WHERE: Form+Content Gallery, 210 2nd St. N., Minneapolis..
WHEN: Sep. 10 – Oct. 17
PRICE: Free
Distance may seem like a concrete concept. It can be measured in miles, meters and angstroms, but not everything important can be measured. How far away are generations? When matter and molecules are mostly space, how can one calculate the physical and emotional distance between people?
This abstract concept of distance is the theme that painter Howard Oransky is tackling in “Shared Space,” the new exhibition at Form+Content Gallery in Minneapolis.
Oransky, the former director of planning at the Walker and current director of continuing studies at Minneapolis College of Art and Design , created each of the four paintings specifically for this show. Color paintings of enormous scale, the largest is 3 1/2 feet by 25 1/2 feet, span an entire wall of the Form+Content gallery.
He said the goal in the creation of each of his four works, was to “explore the physicality of paint-handling.” The paintings were created using thick, three-inch and four-inch brushes. The dense waving lines of Oransky’s “Distant Thoughts,” are broad and strong, exposing each bristle of the brush and swoop of the arm.
“Distant Thoughts,” plays with the light of the mind, circling in beige with thin scratches of crimson and swoops of navy, reminiscent of a heavy north wind from Hraesvelg, the Norse eagle god atop the Tree of Life.

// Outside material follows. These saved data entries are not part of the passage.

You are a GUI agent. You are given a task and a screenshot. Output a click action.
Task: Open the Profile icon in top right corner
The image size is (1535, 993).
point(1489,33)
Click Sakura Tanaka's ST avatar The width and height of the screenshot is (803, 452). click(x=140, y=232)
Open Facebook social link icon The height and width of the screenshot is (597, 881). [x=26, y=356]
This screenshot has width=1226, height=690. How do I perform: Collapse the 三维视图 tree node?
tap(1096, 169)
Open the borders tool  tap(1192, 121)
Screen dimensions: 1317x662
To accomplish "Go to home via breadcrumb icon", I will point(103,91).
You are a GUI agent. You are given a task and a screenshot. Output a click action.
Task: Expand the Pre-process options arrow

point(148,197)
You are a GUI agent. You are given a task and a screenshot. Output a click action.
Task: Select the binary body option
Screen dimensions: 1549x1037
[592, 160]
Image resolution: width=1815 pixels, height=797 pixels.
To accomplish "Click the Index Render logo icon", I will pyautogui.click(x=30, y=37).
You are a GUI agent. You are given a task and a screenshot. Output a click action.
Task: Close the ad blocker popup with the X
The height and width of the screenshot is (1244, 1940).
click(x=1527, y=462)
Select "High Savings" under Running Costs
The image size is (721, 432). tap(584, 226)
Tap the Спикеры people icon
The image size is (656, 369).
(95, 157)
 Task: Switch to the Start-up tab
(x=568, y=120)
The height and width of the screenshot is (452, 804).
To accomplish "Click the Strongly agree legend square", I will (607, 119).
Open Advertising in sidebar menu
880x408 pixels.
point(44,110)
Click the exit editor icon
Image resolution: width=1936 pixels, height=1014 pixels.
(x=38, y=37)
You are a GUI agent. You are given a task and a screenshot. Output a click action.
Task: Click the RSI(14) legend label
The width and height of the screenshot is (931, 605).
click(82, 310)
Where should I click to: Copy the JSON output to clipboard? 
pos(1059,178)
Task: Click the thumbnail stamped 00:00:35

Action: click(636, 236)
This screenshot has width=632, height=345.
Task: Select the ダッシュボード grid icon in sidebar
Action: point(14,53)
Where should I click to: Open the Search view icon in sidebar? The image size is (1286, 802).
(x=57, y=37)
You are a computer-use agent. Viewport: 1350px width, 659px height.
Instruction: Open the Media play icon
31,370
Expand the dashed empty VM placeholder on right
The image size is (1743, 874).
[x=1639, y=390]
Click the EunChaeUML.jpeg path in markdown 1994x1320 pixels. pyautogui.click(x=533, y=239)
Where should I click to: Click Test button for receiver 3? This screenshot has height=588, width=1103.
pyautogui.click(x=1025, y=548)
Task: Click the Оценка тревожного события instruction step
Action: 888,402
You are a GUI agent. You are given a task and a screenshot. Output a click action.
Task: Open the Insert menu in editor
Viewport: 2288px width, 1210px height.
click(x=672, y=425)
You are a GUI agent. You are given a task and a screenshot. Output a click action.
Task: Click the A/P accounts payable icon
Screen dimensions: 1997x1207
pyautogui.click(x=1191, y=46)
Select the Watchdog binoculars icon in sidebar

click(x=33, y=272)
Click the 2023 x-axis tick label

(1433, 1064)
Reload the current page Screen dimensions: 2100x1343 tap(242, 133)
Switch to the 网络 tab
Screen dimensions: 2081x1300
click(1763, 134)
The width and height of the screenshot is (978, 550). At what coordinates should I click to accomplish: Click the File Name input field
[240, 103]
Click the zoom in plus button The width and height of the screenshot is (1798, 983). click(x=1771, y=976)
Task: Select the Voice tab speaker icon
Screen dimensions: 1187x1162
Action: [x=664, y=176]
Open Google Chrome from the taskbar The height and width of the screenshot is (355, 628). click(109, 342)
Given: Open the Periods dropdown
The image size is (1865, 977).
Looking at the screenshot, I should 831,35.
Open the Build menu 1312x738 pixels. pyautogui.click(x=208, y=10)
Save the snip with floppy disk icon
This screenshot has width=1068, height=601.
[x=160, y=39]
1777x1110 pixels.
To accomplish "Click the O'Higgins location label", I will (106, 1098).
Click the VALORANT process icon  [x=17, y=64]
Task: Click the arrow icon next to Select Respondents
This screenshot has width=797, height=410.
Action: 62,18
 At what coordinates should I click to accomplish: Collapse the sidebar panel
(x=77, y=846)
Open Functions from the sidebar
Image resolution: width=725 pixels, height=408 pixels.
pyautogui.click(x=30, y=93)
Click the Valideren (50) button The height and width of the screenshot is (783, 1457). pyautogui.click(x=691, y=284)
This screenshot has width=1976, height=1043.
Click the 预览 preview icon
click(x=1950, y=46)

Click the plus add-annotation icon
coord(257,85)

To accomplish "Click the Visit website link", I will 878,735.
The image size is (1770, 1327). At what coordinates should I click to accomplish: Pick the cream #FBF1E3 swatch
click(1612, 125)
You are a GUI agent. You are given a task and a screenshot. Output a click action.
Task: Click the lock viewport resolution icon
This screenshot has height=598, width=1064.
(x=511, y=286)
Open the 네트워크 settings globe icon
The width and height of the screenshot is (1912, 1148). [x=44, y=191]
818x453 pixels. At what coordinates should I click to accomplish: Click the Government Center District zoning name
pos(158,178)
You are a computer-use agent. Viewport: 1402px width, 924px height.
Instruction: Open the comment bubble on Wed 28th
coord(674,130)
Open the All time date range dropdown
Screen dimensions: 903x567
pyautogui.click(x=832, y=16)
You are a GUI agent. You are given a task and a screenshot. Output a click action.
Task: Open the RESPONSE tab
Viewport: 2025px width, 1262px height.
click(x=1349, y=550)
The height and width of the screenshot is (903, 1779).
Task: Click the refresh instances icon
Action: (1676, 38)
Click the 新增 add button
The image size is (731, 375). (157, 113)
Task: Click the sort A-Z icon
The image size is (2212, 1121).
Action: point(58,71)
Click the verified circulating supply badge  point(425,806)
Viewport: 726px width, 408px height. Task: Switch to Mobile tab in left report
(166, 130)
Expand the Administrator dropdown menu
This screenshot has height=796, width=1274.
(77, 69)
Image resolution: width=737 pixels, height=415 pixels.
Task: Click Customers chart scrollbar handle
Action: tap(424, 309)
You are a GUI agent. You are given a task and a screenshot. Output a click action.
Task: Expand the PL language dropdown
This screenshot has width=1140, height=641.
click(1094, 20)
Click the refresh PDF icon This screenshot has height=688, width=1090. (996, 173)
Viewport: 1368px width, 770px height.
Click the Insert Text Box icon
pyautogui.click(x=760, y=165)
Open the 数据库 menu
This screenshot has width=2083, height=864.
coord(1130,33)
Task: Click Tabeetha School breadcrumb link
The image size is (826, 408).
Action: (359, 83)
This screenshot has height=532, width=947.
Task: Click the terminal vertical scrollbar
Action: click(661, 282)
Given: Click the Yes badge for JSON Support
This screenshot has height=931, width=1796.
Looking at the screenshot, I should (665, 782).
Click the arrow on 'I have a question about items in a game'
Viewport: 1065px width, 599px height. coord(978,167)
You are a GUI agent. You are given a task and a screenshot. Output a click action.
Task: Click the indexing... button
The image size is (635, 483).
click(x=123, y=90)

For “Shared Distance,” Oransky chose to show his work with the abstract paintings and ink drawings of Clarence Morgan, a professor and chair of the art department at the University of Minnesota.
Morgan says his and Oransky’s art share similarities in practicing a specific abstract language in painting, a form that has been working in the art world since the early 20th century.
“Look at the way we practice abstraction and see if we have updated this vernacular for [the 21st century]” he said.
The two met shortly after Oransky first dipped his toes in the deep well that is the Minneapolis art community in 1994. After he accepted a position teaching critical studies at MCAD, he became a more active member of the community, serving on the Board of the Center for Art Criticism.
The name “Shared Distance” is a name that Oransky chose from two of Morgan’s paintings. “As an artist, there is a distance between the vision you see in your head and the mark you make with your hands,” Oransky said.
The point of training is to try to close this space, translate the firing of neurons directly onto the concrete world.
Morgan’s abstract black and white images combine a curvilinear permutation of classical cross-hatching with the sharp, clean lines of Hello Kitty. The paintings seem to extend hundreds of miles back through the wall.
“There is a calligraphic feel to my work and his work,” Oransky said.